We finished our lunching and resting at Windigo Pass and readied to hike on up the official Pacific Crest National Scenic Trail. We were about half done for the day, but there was another 900 feet of climbing to reach our zenith on the side of Tolo Mt. (6,800 ft.) and a 600 foot descent to reach Tolo Camp and those delectable springs. Well, they were supposed to be delectable. A messageboard at the pass was alden with news that the springs were really just a mudhole and that the good stuff could be found further down the hill, messsages for hikers to each other, and a makeshift trail register (which we signed). We would need to hike and see about the water. The first mile along our new track was still somewhat sunny, but the shady areas were lengthier and underbrush to look at. After miles without ground cover except around the lakes, we were refreshed to see manzanita, kinnikinnick, and a high country red huckleberry growing here. The bowl of dust left by horse traffic disappeared as well, so we could actually lose the thick patina of dust on our legs as we hiked.

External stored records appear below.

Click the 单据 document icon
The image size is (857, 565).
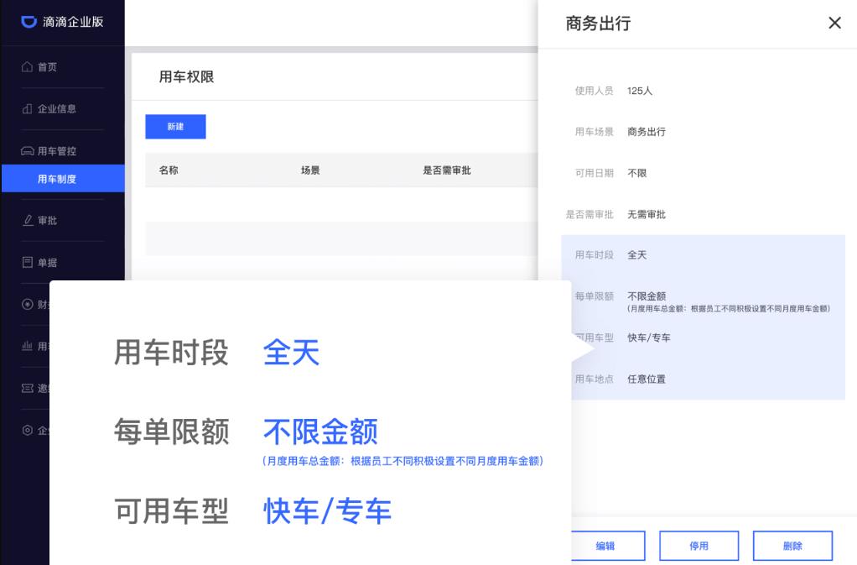[29, 262]
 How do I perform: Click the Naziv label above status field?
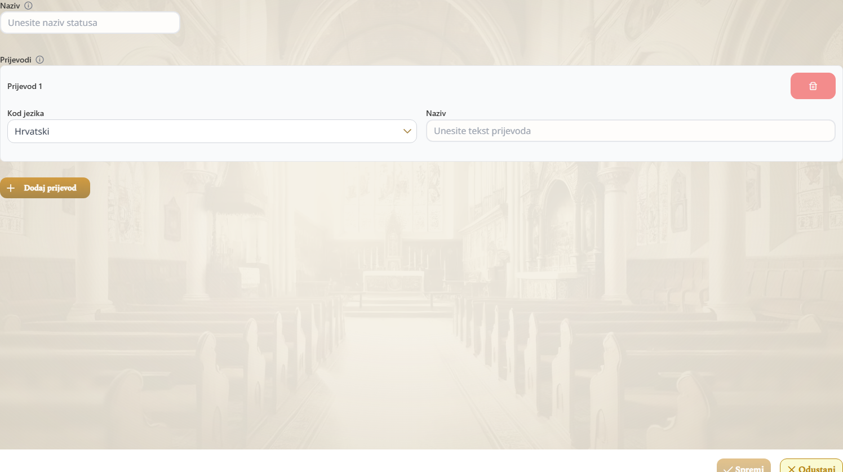click(x=10, y=6)
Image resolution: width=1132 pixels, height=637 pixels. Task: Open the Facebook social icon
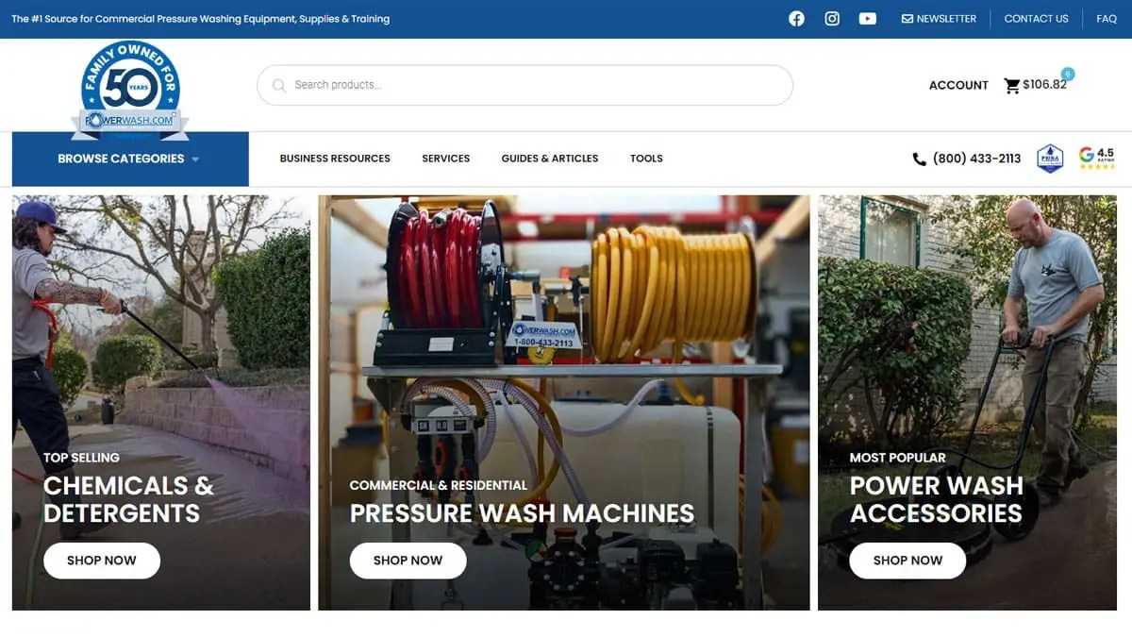tap(796, 18)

We also saw three more young people hiking northward as we hiked south. They were worried about water, so we told them about straying from the trail to Nip and Tuck lakes. They wanted to stay on the trail, so we wished them luck. For a while, I felt guilty about not offering from our plentiful water (even though they hadn’t asked). Later, I would be glad we didn’t. The huckleberries were ripe and at times it smelled like we were walking in a big, sweet glass of wine. Since almost every flower was bloomed out for the year, we contented ourselves with this scent and the tiny red ornaments of the berries hanging on the dwarfish shrubs.

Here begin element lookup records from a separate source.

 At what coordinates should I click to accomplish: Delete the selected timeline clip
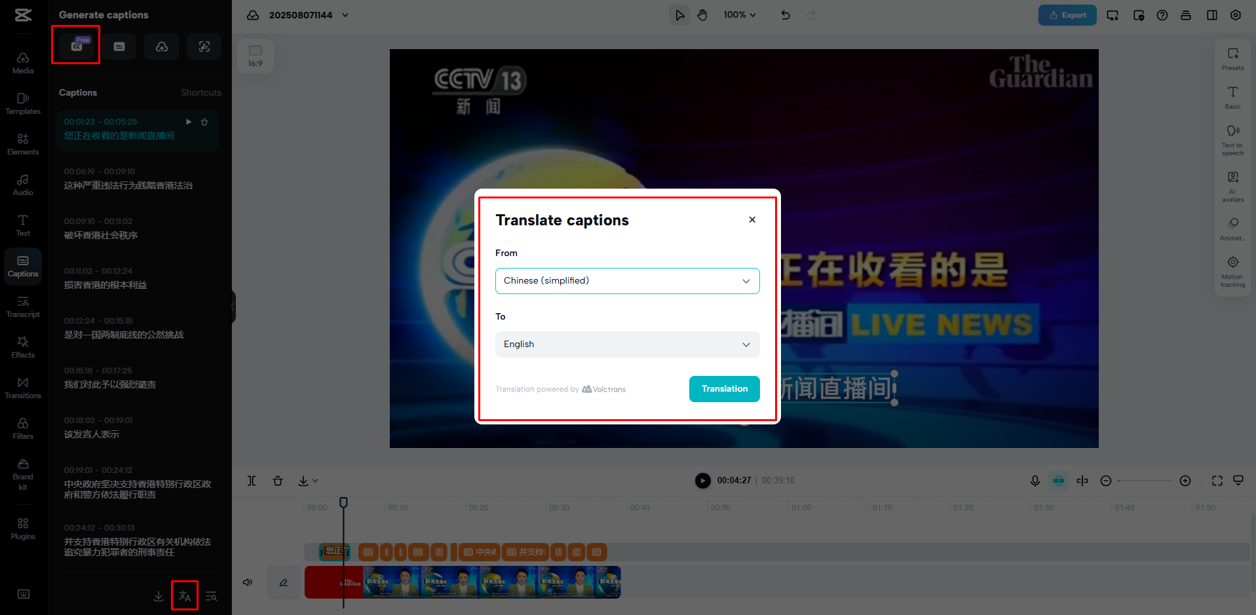(x=278, y=480)
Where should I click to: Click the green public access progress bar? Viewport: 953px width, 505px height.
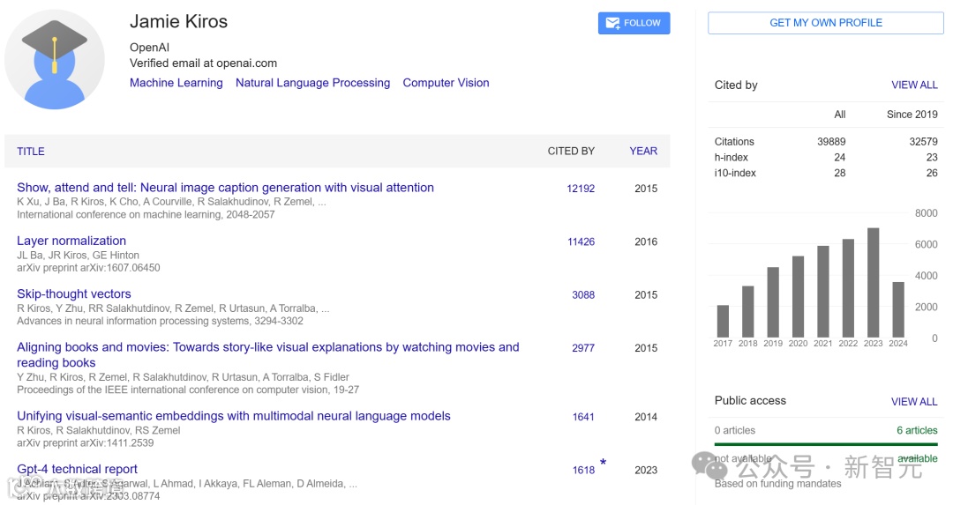(x=825, y=444)
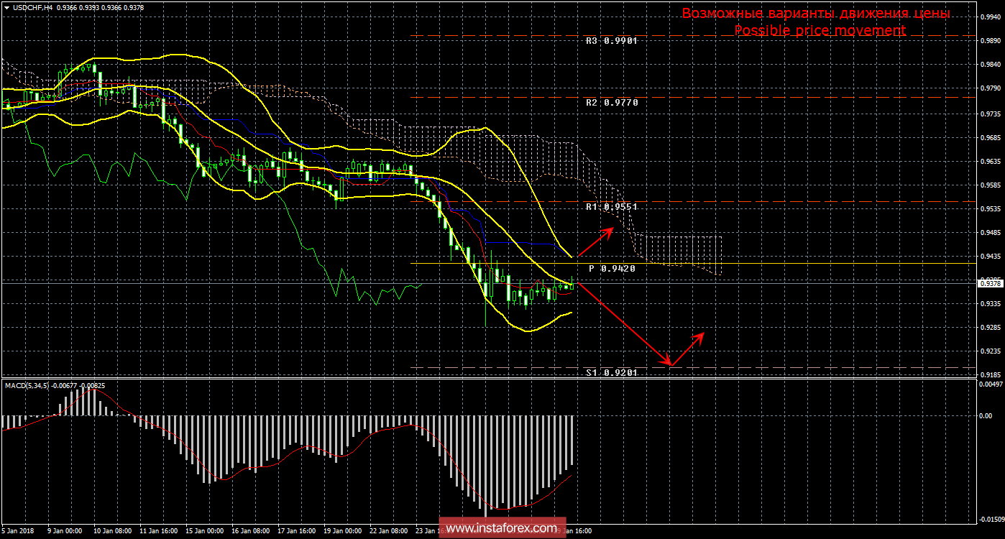Open the dropdown triangle beside USDCHF,H4
1005x539 pixels.
6,6
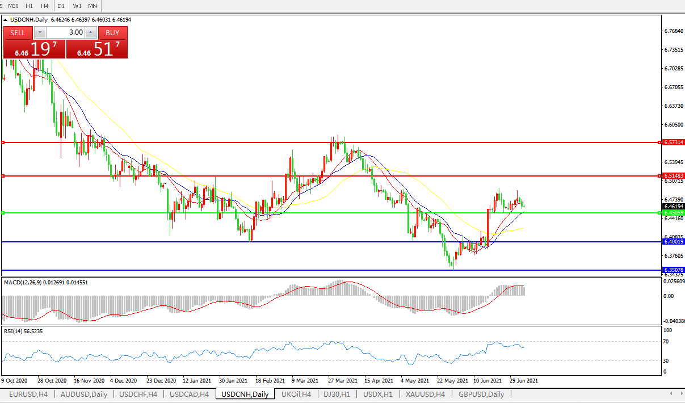685x403 pixels.
Task: Switch chart to M30 timeframe
Action: pyautogui.click(x=13, y=6)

The climb steepened as we hit Tolo Mt., but thankfully the shade of the higher Mountain Hemlock forest engulfed us during the ascent. Nonetheless, when we finally reached a trailhead junction at the top of our climb, we were tired and it was already after 5 pm. We were hoping that we were within a couple miles of our camp. We discussed our itinerary and realized our 55 mile first week was really well over 60 miles after correcting for errors and confusion in our calculations. Given that my cough was deepening and we were showing few signs of hardening to the trail (as I did when I was a skinny teenager), we decided to change our end point to Diamond Lake. This would keep us near 50 miles (it would turn out to be 52) and keep us out of the Pumice Desert and the 17 mile waterless stretch that would have marked the end of our hike into Crater Lake National Park. We figured that we’d had enough lodgepole desert already. I pulled out the cell phone to let our pickup person know and was surprised (pleasantly) to find a decent signal up there in the middle of nowhere. We had a good line of sight to the west (although too obscured by trees to afford any good views). I called and left messages with a couple people hoping it would make it where it needed to.

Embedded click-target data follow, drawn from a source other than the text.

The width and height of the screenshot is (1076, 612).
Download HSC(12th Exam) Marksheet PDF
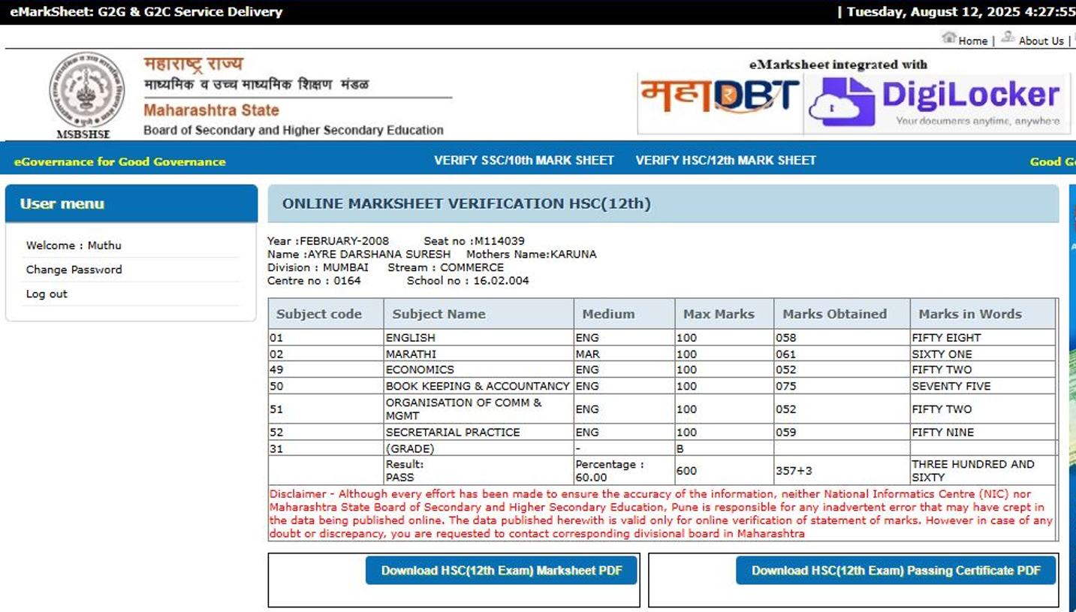(501, 571)
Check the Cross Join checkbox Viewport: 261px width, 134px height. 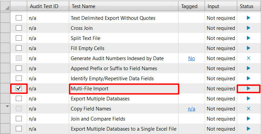19,28
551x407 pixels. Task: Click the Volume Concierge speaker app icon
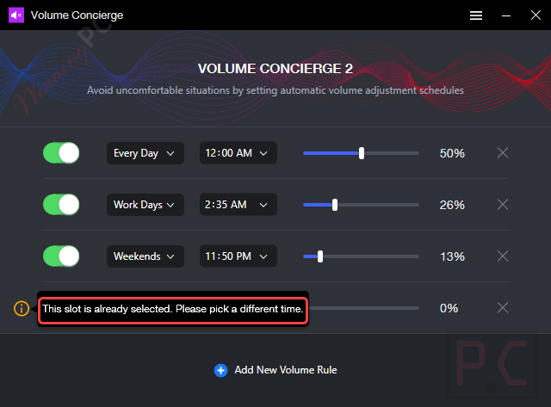pos(16,15)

We slung on our packs and descended down to Tolo camp. We were back on the verge of heat exhaustion again and it was about 6:30pm when we arrived. I immediately began coughing again and saw the unmistakable signs of bronchitis. That sucked. I also developed a large and nasty blister on my right heel. The camp was perched on a saddle between Tolo Mt. and an unnamed ridge with a nice exposure to the east and west (at least tonight when it wasn’t too windy). Some left a note reiterating the difficulty in finding water, but saying the water was even farther down. However, there were two older guys camping there already and one of them said he had walked down two miles and hadn’t found any water. Bad news. We were so tired, we decided we would worry about it in the morning. We still had a couple of liters left.

We cooked dinner and set up camp fairly quickly with Ladybug starting the tent work while I gathered food for the anti-bear bag and heating water. I help Ladybug finish the tent, we ate, slung the anti-bear bag, secured the gear and went to bed at about sunset (which was quite pretty from this location). The big trees and some decent ground cover made this a very pleasant setting after our arid start. 29.1 miles...whew! Over half way done and nowhere to go but straight ahead. On to tomorrow!